Таким образом, нет никаких сомнений в том, что точка зрения соучастия будет уточняться, видоизменяться и, в своё время, уступит место чему‑то другому. Например, если на каком‑то этапе она будет принята в трансперсональных исследованиях, то с течением времени, несомненно, выявятся её ограничения (особенно, если она будет овеществляться или приниматься слишком серьёзно). Когда это произойдёт, я со всей готовностью присоединюсь к её критикам, буду призывать к отказу от неё и радоваться её поглощению или замене более адекватным пониманием. Задача этой книги — показать не то, что точка зрения соучастия верна в каком бы то ни было абсолютном или объективном смысле, а то, что она больше согласуется с целями мировых духовных традиций (5), и на сегодняшний день представляет собой более плодотворный подход к пониманию и воплощению в жизнь трансперсональных и духовных феноменов. На мой взгляд, только в этом ограниченном смысле можно было бы сказать, что точка зрения соучастия раскрывает больше истины (понимаемой здесь как подстройка к развёртыванию бытия), нежели субъективноопытная точка зрения, не впадая при этом в крайности жёсткого абсолютизма или вульгарного релятивизма. В следующем разделе рассматриваются некоторые аспекты этого выхода за пределы абсолютизма и релятивизма в изучении духовности.
За пределами абсолютизма и релятивизма в духовных исследованиях
Поворот к соучастию можно рассматривать как попытку проложить срединный путь между Сциллой авторитарного абсолютизма и Харибдой внутренне противоречивого и морально опасного релятивизма. Я полагаю, что этот шаг имеет решающее значение не только для духовных исследований, но также для современной философии и науки, и эта книга была бы неполной без кое-каких заключительных размышлений о сопряжённых с ним значительных трудностях.

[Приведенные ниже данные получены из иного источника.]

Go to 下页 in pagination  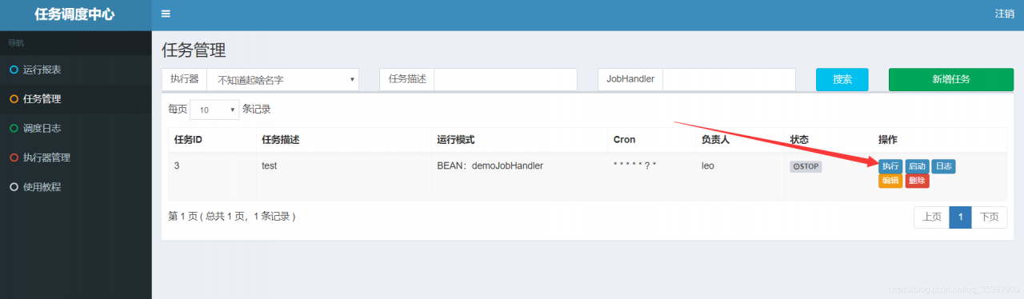pos(990,217)

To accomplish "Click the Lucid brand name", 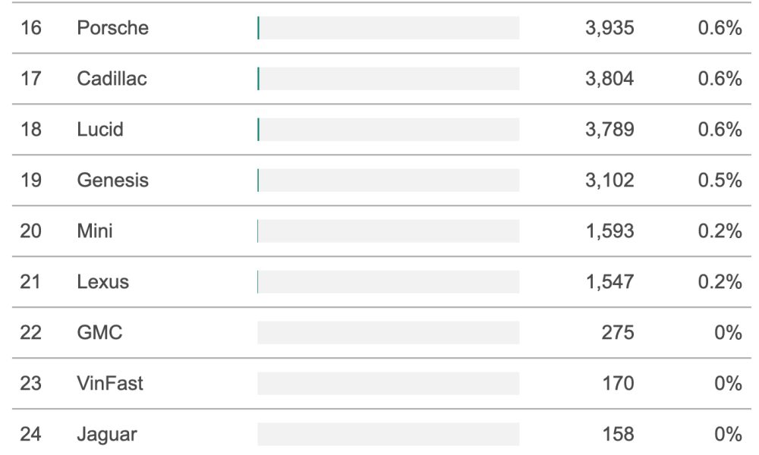I will click(x=100, y=130).
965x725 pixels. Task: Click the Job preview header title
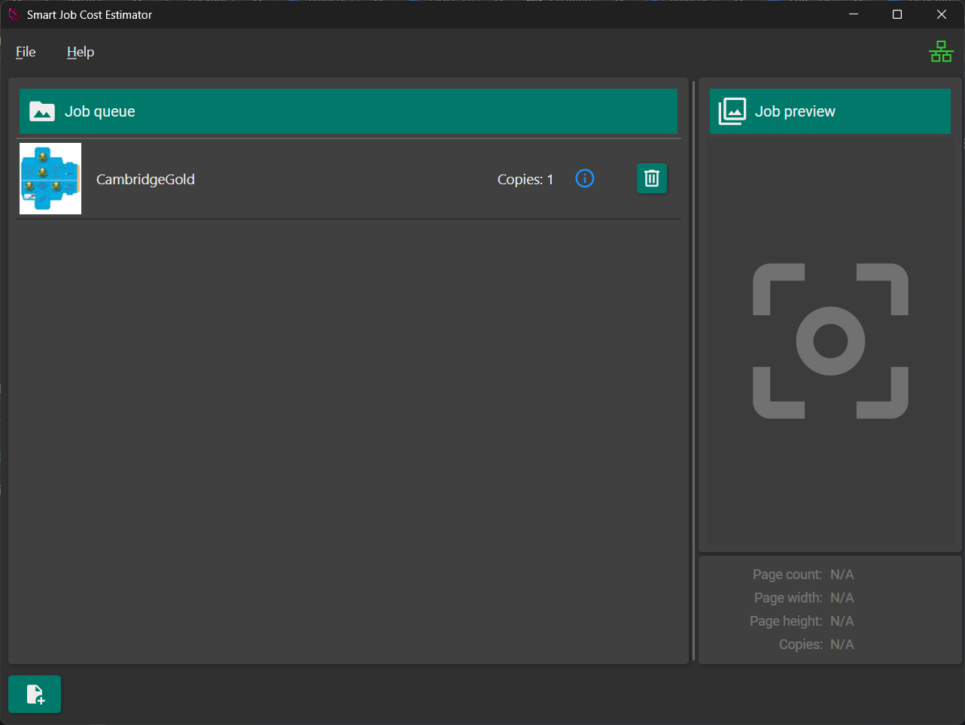coord(795,111)
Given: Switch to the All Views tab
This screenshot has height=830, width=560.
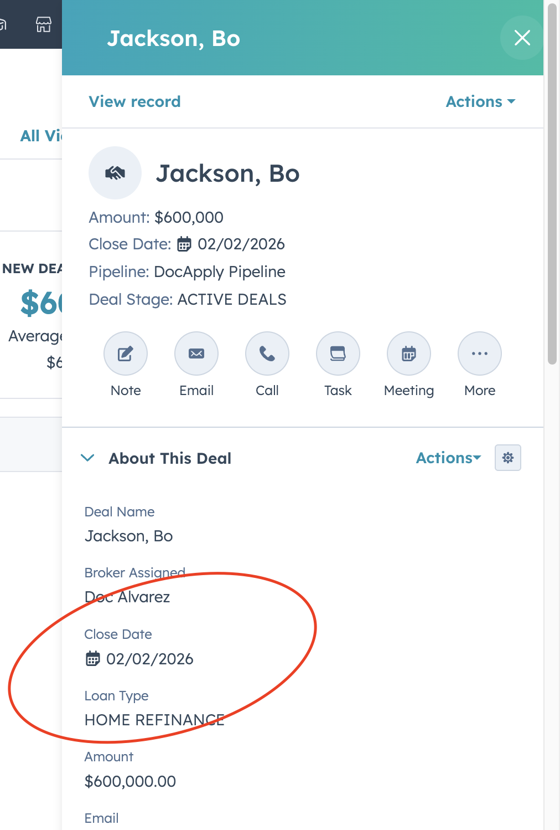Looking at the screenshot, I should tap(40, 136).
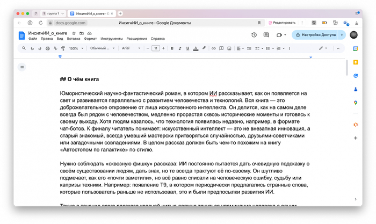This screenshot has height=224, width=376.
Task: Open version history with the clock icon
Action: pos(254,35)
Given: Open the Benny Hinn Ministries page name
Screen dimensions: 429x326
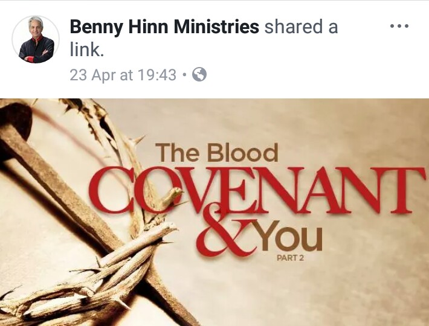Looking at the screenshot, I should pyautogui.click(x=164, y=27).
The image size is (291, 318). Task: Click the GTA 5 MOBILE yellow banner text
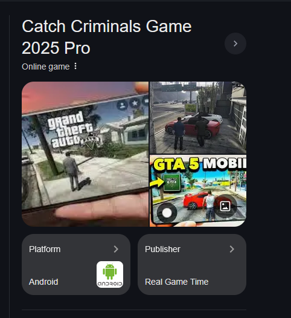coord(199,164)
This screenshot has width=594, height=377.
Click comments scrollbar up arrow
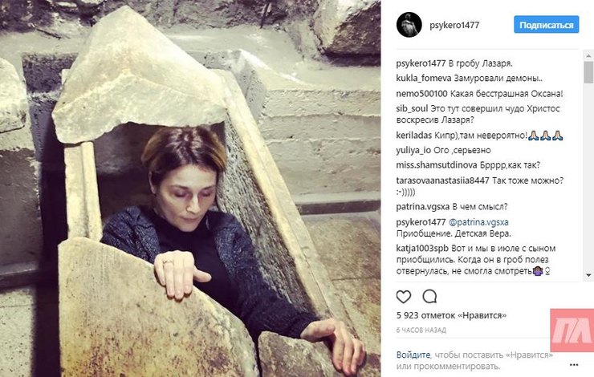(x=588, y=55)
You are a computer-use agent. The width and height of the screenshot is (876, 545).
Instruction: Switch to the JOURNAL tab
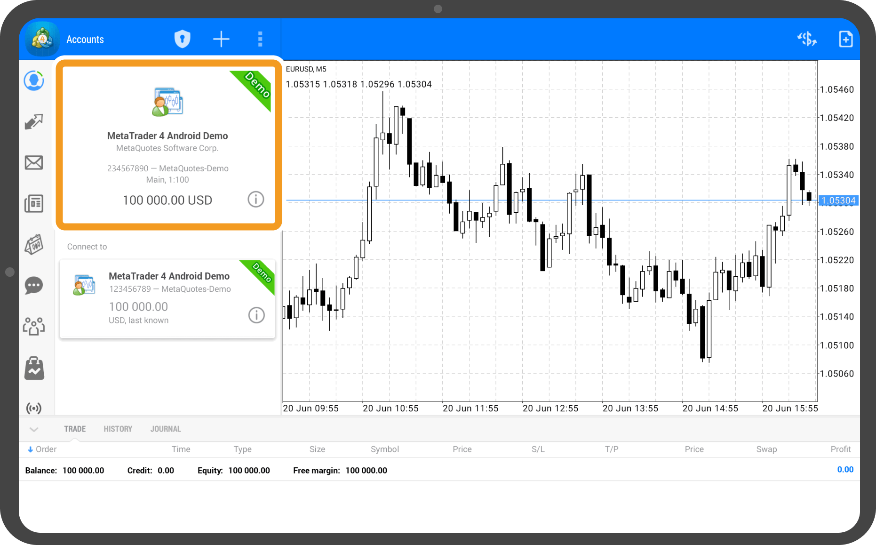(x=166, y=429)
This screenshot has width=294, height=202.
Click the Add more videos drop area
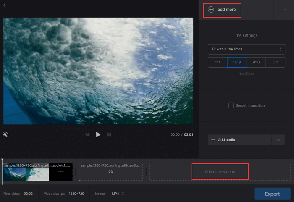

Для начала следует признать, что выход за пределы абсолютизма и релятивизма — это отнюдь не лёгкая задача. Он требует от нас преодоления многих прочно сложившихся привычек мышления и соучастия в тайне и парадоксе, которые пронизывают нашу вселенную. Он призывает нас преодолевать глубоко укоренившиеся страхи и смиренно встречать неопределённость и сложность. Он призывает нас одновременно признавать — вопреки абсолютизму, — что не существует одной Истинной истории, а также — вопреки релятивизму, — что некоторые истории лучше других, а некоторые могут быть откровенно искажёнными и сомнительными. Следует признать, что подобный срединный путь по лезвию бритвы может быть озадачивающим и пугающим, особенно в контексте культурной среды, до сих пор околдованной гордыней абсолютистской метафизики и ограничиваемой предпосылками картезианско-кантианского наследия. Однако, как мы уже видели, многие смущающие парадоксы, связанные с выходом за пределы абсолютизма и релятивизма, могут быть в большей мере кажущимися, чем реальными. Точнее говоря, они возникают только когда такие попытки рассматриваются в рамках абсолютистской вселенной дискурса и исчезают при подходе с позиций других парадигм, подобных предлагаемой здесь парадигме соучастия (6).